Prosegue la collaborazione con Eco Internazionale
Questa domenica, per la collaborazione con Eco Internazionale, ci spostiamo in Tunisia. Con Sabrina Landolina, ripercorriamo le tappe fondamentali del percorso che ha reso la Tunisia uno stato pioniere, in campo di diritti femminili nel mondo arabo. Buona lettura!
Un articolo di Sabrina Landolina
La Tunisia può essere considerata uno stato pioniere in campo di diritti femminili nel mondo arabo. Già nel 1956 Habib Bourguiba, il primo Presidente della Tunisia, aveva emancipato la donna tunisina conferendole diritti progressisti e inediti, come il divieto dell’uso dell’hijiab (velo tipico) nelle scuole, l’abolizione della poligamia e del ripudio.
Un’altra epocale svolta fu il divorzio, il quale venne regolamentato e reso equo: non fu più possibile per il marito ripudiare la moglie unilateralmente alla sola presenza di alcuni testimoni, ma fu introdotto l’obbligo di presentarsi in tribunale e la possibilità per le donne di divorziare senza il permesso del partner. Tuttavia, alcune questioni furono lasciate in sospeso, come la potestà dei figli (tradizionalmente affidata al padre in maniera esclusiva, dal 1956 le donne ottennero la custodia ma non la tutela legale della prole), le disuguaglianze in tema di eredità (una donna musulmana eredita la metà dei suoi fratelli) e la clausola matrimoniale dell’obbedienza dovuta dalla donna al marito.
Un altro dato interessante sulla prima repubblica della Tunisia sono le misure riguardanti il controllo delle nascite: per diminuire il tasso di natalità, insostenibile per una rapida crescita economica, il governo puntò sull’informazione e sul libero accesso alla contraccezione.

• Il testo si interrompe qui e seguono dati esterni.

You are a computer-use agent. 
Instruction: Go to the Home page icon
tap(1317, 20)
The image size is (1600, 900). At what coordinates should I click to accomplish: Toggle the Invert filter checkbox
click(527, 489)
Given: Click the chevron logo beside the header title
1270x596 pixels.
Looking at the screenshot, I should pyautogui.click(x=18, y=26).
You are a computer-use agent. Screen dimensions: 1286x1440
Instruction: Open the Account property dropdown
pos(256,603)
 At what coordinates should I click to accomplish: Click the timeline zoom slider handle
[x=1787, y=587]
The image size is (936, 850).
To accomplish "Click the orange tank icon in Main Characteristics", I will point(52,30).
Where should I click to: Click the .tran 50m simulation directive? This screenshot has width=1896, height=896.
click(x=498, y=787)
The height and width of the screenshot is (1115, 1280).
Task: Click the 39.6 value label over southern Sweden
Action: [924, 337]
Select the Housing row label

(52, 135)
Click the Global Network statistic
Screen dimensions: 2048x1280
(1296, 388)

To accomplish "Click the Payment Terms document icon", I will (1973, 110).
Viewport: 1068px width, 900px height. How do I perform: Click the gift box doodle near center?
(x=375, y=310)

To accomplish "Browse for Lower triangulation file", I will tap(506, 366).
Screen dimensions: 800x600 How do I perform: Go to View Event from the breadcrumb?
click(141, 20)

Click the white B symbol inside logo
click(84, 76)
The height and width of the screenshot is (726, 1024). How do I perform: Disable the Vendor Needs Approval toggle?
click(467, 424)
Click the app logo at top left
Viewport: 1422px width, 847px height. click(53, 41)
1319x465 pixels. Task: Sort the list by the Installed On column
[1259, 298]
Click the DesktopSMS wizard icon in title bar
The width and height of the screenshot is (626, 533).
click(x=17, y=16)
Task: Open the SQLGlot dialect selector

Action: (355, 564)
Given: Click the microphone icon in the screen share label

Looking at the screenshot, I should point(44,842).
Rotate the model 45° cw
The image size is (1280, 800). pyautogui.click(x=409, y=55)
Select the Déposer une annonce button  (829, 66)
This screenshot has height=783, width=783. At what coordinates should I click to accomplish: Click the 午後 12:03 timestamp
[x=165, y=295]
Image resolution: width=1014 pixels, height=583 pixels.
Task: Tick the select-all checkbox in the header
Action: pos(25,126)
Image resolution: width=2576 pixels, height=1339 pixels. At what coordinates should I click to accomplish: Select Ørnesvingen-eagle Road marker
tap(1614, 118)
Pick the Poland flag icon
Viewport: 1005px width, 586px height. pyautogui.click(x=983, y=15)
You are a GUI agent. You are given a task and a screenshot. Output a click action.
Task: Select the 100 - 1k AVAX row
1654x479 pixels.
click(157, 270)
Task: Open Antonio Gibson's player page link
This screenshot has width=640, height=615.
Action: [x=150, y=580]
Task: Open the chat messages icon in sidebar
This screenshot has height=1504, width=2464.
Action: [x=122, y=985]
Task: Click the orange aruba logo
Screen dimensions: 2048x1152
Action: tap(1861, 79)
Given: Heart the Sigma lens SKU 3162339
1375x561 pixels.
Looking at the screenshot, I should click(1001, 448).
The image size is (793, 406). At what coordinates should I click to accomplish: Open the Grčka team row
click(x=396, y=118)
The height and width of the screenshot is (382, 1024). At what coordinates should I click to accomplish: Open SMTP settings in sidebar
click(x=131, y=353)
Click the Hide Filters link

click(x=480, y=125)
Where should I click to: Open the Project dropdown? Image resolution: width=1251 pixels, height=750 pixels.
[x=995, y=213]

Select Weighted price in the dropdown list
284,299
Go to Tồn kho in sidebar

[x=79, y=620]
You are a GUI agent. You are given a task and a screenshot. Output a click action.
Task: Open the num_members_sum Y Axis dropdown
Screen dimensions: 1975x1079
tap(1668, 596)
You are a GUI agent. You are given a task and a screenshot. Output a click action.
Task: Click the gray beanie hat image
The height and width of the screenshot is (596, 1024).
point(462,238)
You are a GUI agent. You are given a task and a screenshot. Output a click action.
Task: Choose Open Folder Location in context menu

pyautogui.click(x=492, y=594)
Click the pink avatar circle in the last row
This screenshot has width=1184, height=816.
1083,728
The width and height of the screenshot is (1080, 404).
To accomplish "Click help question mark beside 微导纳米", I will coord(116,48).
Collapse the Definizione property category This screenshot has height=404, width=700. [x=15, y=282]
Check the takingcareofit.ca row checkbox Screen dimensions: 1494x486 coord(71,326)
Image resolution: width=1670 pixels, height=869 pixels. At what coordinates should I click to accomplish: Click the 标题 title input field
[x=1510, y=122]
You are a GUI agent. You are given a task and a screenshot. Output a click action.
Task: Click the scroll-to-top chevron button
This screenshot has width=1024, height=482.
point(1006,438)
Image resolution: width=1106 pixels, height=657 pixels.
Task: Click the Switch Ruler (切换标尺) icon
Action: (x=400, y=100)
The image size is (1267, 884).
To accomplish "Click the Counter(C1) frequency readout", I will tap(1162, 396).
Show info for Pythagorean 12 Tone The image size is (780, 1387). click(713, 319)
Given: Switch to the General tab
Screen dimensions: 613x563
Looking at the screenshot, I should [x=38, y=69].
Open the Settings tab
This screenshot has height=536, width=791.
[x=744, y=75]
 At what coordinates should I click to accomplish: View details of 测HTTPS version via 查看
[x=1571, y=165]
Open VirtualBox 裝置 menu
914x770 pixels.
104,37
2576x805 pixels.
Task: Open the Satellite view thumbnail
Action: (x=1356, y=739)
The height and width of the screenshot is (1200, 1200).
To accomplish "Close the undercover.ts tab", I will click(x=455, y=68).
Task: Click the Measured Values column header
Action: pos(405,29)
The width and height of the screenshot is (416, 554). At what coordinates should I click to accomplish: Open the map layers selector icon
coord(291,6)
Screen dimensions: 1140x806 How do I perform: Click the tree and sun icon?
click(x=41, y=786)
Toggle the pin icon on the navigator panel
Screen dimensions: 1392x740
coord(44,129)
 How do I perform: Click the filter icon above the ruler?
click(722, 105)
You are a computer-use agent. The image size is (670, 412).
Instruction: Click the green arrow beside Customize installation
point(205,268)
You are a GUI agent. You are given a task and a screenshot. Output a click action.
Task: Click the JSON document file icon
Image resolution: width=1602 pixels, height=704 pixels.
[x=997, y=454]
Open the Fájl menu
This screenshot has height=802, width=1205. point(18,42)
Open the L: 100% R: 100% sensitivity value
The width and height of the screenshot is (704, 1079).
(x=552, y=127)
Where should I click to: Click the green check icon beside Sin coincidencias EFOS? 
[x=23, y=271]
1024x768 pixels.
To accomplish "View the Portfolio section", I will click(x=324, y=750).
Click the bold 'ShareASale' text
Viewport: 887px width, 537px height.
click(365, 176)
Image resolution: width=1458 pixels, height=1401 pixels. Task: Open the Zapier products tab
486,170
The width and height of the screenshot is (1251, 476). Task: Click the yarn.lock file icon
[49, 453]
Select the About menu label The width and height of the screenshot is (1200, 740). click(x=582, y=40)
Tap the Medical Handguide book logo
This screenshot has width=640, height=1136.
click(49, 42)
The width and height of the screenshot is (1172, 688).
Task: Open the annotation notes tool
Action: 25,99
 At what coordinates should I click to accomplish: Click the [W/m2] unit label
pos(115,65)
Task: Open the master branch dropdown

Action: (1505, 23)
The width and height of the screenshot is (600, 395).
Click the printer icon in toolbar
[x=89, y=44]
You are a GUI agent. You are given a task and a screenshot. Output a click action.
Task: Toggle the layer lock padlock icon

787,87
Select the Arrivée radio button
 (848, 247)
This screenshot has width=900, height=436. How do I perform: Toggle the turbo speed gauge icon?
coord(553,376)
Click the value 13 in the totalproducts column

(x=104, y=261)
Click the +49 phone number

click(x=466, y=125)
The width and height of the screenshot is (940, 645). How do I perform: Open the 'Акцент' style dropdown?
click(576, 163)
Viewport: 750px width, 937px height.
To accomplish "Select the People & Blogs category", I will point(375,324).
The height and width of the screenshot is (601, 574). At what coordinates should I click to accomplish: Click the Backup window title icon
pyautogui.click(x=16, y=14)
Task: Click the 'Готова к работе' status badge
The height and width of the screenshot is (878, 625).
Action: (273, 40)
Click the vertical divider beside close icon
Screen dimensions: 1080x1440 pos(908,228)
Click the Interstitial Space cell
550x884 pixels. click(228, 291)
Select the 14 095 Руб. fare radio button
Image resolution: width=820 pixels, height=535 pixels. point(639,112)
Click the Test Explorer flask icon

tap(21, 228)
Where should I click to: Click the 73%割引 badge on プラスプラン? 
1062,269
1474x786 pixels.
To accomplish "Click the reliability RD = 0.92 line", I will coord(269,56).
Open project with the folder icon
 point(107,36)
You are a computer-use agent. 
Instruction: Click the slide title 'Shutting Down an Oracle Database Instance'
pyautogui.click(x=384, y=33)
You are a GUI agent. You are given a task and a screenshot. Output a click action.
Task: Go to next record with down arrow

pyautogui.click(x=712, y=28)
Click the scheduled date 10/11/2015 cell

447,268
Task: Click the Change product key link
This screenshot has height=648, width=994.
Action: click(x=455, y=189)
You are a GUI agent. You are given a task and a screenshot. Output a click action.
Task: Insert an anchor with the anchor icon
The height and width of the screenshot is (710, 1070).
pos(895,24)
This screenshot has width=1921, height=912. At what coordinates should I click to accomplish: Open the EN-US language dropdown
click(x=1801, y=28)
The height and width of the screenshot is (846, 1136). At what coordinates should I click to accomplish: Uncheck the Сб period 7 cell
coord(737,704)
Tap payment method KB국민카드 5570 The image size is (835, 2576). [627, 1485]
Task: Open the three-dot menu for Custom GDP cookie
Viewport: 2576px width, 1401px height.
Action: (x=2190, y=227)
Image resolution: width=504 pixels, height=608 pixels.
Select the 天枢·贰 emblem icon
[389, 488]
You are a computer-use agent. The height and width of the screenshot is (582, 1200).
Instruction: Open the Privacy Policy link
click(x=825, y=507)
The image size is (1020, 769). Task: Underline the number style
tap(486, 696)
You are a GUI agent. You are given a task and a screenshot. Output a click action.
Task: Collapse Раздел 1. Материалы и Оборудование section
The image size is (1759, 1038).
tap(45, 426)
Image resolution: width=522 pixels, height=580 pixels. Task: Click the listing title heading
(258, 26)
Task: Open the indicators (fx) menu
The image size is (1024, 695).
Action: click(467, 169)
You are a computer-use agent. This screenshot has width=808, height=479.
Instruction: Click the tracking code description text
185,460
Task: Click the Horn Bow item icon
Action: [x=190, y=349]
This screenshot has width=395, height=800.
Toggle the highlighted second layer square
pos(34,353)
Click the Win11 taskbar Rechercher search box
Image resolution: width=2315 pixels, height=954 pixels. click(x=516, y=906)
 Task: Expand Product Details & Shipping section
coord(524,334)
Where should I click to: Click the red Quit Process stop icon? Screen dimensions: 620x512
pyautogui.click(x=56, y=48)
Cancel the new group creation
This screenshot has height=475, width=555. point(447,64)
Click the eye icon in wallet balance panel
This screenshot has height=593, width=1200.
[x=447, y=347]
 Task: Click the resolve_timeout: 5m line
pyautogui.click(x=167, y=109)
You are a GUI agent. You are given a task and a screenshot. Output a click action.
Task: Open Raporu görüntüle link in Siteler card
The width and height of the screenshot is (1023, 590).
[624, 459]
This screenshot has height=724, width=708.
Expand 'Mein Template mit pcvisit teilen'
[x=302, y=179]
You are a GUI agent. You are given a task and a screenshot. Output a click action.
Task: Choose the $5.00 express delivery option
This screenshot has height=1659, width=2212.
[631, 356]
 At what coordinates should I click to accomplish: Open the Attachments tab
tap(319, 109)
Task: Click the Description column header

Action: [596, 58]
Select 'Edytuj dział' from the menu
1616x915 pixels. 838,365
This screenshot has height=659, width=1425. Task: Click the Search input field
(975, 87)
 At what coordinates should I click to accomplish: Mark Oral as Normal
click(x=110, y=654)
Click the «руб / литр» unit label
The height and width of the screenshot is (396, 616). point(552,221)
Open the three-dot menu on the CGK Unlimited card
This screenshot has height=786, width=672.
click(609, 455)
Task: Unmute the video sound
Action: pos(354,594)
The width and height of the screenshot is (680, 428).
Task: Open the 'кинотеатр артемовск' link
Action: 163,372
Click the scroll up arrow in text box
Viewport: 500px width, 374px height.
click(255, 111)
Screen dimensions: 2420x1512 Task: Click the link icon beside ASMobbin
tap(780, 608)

Insieme all’alfabetizzazione venne portato avanti un progetto di pianificazione familiare attraverso una serie di leggi che dagli anni ’60 in poi incentivarono l’informazione relativa ai contraccettivi e la loro libera vendita nella farmacie, fino alla legalizzazione dell’aborto (entro tre mesi dal concepimento, in caso di rischio per la salute della madre oppure se non ci sono le condizioni economiche per crescere il bambino) avvenuta nel 1973.
Merito dell’impegno costante del movimento femminista se a partire dagli anni ’60 una serie di emendamenti indirizzarono il Paese verso una sempre maggiore uguaglianza anche in ambito pubblico.